▸ EXCERPT PROVIDED
Following the Prime Minister’s announcement on action to deal with the spread of COVID-19, the Garth Park is CLOSED TO THE PUBLIC UNTIL FURTHER NOTICE other open spaces in the town are available for you to take daily exercise.
To report any incident please contact Bicester Town Council at email@example.com
Garth House is a former hunting lodge built in the 1840s. Today it is set in some 9 acres of parkland and formal gardens. In May 1946, on the death of the private landowner, Garth House and the surrounding estate was purchased by the then Bicester Urban District Council at a cost of £6,500 becoming the new landowner. Some of the money was donated by notable local dignitaries of the time. A plaque in the park is a reminder of their generosity.
In 1972, as a result of local government reforms, Bicester Urban District Council became Bicester Town Council and Garth House and the park were transferred into the ownership of the new Town Council.
The original estate was larger than it is now. Bicester Urban District Council sold some of the land on Launton Road, opposite what is now Garth Park for housing development. It is unknown how much it was sold for or what the income was used for. Much more recently, in 1997, Bicester Town Council negotiated the sale of the area known as Langford Farm to a housing developer to build New Langford.
The monies raised by the sale of Langford Farm have been used to provide sports, recreational and other facilities for the people of Bicester e.g. building the Pingle Field pavilion and modernizing and improving the pavilion at Sunderland Drive.
Over many years Garth House had suffered slow but accelerating decline and had fallen into a state of some disrepair, with the roof causing particular problems. Although the house stretches over three floors, the top floor had suffered significant water damage and was unusable.
However, 2012 saw a change in the fortunes of Garth House. The Town Council decided to have the house completely re-roofed, making it wind, water tight and weather proof. With appropriate planned maintenance, this should protect Garth House for generations into the future. However, although now safe and potentially usable, the top floor does not meet modern usage standards so will be refurbished in the future to provide office space and storage space.
In 2014, Garth House was fortunate to benefit from a considerable government grant that allowed some innovative refurbishment of the Town Council used part of the building. Bio Regional was the partner to Bicester Town Council in this project. This means that part of the house has been brought up to modern standards of insulation and double glazing, without compromising the period features.
Garth Park is the ‘Jewel in the Crown’ as far as parks and open spaces are concerned in Bicester! It boasts magnificent award winning formal gardens, a cafe , a stunning traditional bandstand, areas of informal open space, children’s play area and a well used skateboard park. Public toilets are available outside the cafe (please note, the cafe toilets are only for patrons).
The entrance to the park has magnificent wrought iron gates. At the entrance hangs a historic bell cast by Edward Hemins at the former Bicester Foundry in 1732. It used to be the call bell at the old Town Hall and Shambles until these were demolished in 1826. A six-rink Bowling Green and tennis court are leased to Bicester clubs.
The park hosts many activities and concerts, some free of charge. These activities in a typical year include a children’s activity day, musical concerts to suit all tastes, sometimes even a beer festival and various community events. It varies from year to year, so watch the events diary to see what’s coming up.

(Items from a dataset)
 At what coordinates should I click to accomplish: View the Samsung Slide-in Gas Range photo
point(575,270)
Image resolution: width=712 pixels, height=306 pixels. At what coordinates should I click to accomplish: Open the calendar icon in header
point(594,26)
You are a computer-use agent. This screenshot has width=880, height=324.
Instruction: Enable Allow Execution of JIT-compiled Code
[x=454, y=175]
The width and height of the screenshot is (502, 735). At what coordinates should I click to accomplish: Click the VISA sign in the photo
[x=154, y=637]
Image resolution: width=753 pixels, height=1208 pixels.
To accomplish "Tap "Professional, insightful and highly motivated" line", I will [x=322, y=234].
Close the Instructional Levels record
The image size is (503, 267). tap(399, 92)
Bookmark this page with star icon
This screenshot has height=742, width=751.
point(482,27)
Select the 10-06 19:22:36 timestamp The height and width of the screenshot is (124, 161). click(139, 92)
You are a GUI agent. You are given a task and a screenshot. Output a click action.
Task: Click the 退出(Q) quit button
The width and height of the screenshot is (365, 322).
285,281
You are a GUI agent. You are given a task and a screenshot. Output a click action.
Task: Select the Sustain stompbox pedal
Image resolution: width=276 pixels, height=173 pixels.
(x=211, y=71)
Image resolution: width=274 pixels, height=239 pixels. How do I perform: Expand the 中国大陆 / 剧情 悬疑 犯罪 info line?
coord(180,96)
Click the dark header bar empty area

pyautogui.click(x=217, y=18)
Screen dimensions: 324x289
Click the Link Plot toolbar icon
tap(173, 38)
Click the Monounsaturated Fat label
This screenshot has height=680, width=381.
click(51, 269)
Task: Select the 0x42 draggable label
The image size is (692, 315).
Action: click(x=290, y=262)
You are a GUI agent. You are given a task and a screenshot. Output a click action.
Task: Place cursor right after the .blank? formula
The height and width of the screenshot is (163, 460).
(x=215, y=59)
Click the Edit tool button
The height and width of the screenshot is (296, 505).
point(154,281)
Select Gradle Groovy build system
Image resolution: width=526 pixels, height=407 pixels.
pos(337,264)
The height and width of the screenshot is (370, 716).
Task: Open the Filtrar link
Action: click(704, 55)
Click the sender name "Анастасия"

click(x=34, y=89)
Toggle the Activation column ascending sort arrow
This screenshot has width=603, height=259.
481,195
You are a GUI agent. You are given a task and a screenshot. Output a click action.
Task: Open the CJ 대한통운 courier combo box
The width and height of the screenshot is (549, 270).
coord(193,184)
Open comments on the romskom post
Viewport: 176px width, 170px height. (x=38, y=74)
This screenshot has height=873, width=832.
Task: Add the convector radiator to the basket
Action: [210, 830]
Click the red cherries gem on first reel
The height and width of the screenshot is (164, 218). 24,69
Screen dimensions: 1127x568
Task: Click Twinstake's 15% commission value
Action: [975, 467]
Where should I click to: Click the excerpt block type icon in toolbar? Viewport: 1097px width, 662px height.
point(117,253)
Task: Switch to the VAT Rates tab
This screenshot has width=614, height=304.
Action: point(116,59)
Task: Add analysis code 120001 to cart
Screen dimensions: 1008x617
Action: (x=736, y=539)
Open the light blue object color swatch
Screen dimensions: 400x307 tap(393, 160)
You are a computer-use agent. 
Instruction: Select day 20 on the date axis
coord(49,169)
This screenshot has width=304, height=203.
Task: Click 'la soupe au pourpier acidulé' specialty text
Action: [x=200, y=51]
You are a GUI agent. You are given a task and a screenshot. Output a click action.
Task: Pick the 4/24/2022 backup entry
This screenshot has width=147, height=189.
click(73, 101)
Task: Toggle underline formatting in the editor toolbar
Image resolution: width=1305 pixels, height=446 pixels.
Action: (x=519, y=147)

▸ ACTIVITY LIST
1. In the Garth Park page, list each feature named in the sentence beginning "It boasts magnificent award winning formal gardens".
2. From the Garth Park page, return the stretch from "The park hosts" through "what’s coming up.", copied word for word.

▸ RESULTS FOR EACH TASK
1.
- Award winning formal gardens
- A cafe
- A traditional bandstand
- Areas of informal open space
- Children's play area
- Skateboard park

2.
The park hosts many activities and concerts, some free of charge. These activities in a typical year include a children’s activity day, musical concerts to suit all tastes, sometimes even a beer festival and various community events. It varies from year to year, so watch the events diary to see what’s coming up.